### Esercizio breve
Converti le righe dei record seguenti in un elenco numerato, omettendo quelle vuote. L'elenco deve comprendere tutti i record.

Voci della raccolta
━━━━━━━━━━

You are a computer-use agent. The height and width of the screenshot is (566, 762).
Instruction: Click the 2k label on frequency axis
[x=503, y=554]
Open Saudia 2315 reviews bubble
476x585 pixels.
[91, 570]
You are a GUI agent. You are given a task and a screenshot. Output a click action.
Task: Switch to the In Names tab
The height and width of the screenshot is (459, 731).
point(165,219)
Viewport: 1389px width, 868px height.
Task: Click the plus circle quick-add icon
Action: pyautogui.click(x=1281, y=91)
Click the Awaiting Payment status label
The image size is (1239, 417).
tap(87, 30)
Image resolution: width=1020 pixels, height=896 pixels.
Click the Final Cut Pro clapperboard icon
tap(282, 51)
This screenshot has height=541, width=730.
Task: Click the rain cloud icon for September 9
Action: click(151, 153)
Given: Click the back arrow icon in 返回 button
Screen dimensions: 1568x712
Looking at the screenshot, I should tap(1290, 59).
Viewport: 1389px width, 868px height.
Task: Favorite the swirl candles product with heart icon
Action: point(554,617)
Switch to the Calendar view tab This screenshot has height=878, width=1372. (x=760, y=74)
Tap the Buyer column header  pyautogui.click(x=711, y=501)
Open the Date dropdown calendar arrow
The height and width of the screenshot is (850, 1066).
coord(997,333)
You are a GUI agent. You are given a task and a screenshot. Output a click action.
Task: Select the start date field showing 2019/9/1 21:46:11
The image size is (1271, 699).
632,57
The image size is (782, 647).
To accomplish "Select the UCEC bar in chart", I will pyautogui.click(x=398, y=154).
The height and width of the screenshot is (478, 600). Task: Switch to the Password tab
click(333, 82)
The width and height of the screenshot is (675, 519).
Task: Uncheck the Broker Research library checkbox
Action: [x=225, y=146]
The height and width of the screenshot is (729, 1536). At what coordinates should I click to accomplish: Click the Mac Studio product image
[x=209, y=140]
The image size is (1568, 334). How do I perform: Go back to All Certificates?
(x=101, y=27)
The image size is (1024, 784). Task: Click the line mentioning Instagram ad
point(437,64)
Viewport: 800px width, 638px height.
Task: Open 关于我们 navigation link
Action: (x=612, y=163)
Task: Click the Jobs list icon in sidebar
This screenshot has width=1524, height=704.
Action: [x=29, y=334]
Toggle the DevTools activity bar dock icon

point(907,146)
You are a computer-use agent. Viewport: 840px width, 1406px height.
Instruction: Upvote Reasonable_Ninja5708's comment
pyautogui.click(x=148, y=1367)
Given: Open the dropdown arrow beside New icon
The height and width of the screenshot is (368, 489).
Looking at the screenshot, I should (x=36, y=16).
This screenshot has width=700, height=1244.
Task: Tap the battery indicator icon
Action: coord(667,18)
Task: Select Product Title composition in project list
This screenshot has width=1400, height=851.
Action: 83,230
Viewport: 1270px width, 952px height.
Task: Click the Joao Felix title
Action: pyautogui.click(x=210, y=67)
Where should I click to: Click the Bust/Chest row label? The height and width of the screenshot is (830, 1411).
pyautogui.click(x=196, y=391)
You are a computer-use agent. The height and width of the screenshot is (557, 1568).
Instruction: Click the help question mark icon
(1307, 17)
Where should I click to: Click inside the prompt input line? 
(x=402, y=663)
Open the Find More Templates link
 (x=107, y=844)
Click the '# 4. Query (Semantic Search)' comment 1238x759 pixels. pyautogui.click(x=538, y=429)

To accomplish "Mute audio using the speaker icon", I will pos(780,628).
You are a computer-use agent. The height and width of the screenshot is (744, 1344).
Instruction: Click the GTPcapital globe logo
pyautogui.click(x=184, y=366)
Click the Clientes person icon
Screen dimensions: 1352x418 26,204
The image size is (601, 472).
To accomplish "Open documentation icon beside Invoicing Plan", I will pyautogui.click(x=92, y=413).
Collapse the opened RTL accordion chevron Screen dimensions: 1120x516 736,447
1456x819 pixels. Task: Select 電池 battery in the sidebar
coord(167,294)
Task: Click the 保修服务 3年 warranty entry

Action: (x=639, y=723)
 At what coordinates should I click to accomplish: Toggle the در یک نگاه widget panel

━━━━━━━━━━

### Risposta corretta
1. You are a computer-use agent. The height and width of the screenshot is (566, 762).
2. Instruction: Click the 2k label on frequency axis
3. [x=503, y=554]
4. Open Saudia 2315 reviews bubble
5. 476x585 pixels.
6. [91, 570]
7. You are a GUI agent. You are given a task and a screenshot. Output a click action.
8. Task: Switch to the In Names tab
9. The height and width of the screenshot is (459, 731).
10. point(165,219)
11. Viewport: 1389px width, 868px height.
12. Task: Click the plus circle quick-add icon
13. Action: pyautogui.click(x=1281, y=91)
14. Click the Awaiting Payment status label
15. The image size is (1239, 417).
16. tap(87, 30)
17. Image resolution: width=1020 pixels, height=896 pixels.
18. Click the Final Cut Pro clapperboard icon
19. tap(282, 51)
20. This screenshot has height=541, width=730.
21. Task: Click the rain cloud icon for September 9
22. Action: click(151, 153)
23. Given: Click the back arrow icon in 返回 button
24. Screen dimensions: 1568x712
25. Looking at the screenshot, I should tap(1290, 59).
26. Viewport: 1389px width, 868px height.
27. Task: Favorite the swirl candles product with heart icon
28. Action: point(554,617)
29. Switch to the Calendar view tab This screenshot has height=878, width=1372. (x=760, y=74)
30. Tap the Buyer column header  pyautogui.click(x=711, y=501)
31. Open the Date dropdown calendar arrow
32. The height and width of the screenshot is (850, 1066).
33. coord(997,333)
34. You are a GUI agent. You are given a task and a screenshot. Output a click action.
35. Task: Select the start date field showing 2019/9/1 21:46:11
36. The image size is (1271, 699).
37. 632,57
38. The image size is (782, 647).
39. To accomplish "Select the UCEC bar in chart", I will pyautogui.click(x=398, y=154).
40. The height and width of the screenshot is (478, 600). Task: Switch to the Password tab
41. click(333, 82)
42. The width and height of the screenshot is (675, 519).
43. Task: Uncheck the Broker Research library checkbox
44. Action: [x=225, y=146]
45. The height and width of the screenshot is (729, 1536). At what coordinates should I click to accomplish: Click the Mac Studio product image
46. [x=209, y=140]
47. The image size is (1568, 334). How do I perform: Go back to All Certificates?
48. (x=101, y=27)
49. The image size is (1024, 784). Task: Click the line mentioning Instagram ad
50. point(437,64)
51. Viewport: 800px width, 638px height.
52. Task: Open 关于我们 navigation link
53. Action: (x=612, y=163)
54. Task: Click the Jobs list icon in sidebar
55. This screenshot has width=1524, height=704.
56. Action: [x=29, y=334]
57. Toggle the DevTools activity bar dock icon
58. point(907,146)
59. You are a computer-use agent. Viewport: 840px width, 1406px height.
60. Instruction: Upvote Reasonable_Ninja5708's comment
61. pyautogui.click(x=148, y=1367)
62. Given: Open the dropdown arrow beside New icon
63. The height and width of the screenshot is (368, 489).
64. Looking at the screenshot, I should (x=36, y=16).
65. This screenshot has width=700, height=1244.
66. Task: Tap the battery indicator icon
67. Action: coord(667,18)
68. Task: Select Product Title composition in project list
69. This screenshot has width=1400, height=851.
70. Action: 83,230
71. Viewport: 1270px width, 952px height.
72. Task: Click the Joao Felix title
73. Action: pyautogui.click(x=210, y=67)
74. Where should I click to: Click the Bust/Chest row label? The height and width of the screenshot is (830, 1411).
75. pyautogui.click(x=196, y=391)
76. You are a computer-use agent. The height and width of the screenshot is (557, 1568).
77. Instruction: Click the help question mark icon
78. (1307, 17)
79. Where should I click to: Click inside the prompt input line? 
80. (x=402, y=663)
81. Open the Find More Templates link
82.  (x=107, y=844)
83. Click the '# 4. Query (Semantic Search)' comment 1238x759 pixels. pyautogui.click(x=538, y=429)
84. To accomplish "Mute audio using the speaker icon", I will pos(780,628).
85. You are a computer-use agent. The height and width of the screenshot is (744, 1344).
86. Instruction: Click the GTPcapital globe logo
87. pyautogui.click(x=184, y=366)
88. Click the Clientes person icon
89. Screen dimensions: 1352x418 26,204
90. The image size is (601, 472).
91. To accomplish "Open documentation icon beside Invoicing Plan", I will pyautogui.click(x=92, y=413).
92. Collapse the opened RTL accordion chevron Screen dimensions: 1120x516 736,447
93. 1456x819 pixels. Task: Select 電池 battery in the sidebar
94. coord(167,294)
95. Task: Click the 保修服务 3年 warranty entry
96. Action: (x=639, y=723)
97.  At what coordinates should I click to accomplish: Toggle the در یک نگاه widget panel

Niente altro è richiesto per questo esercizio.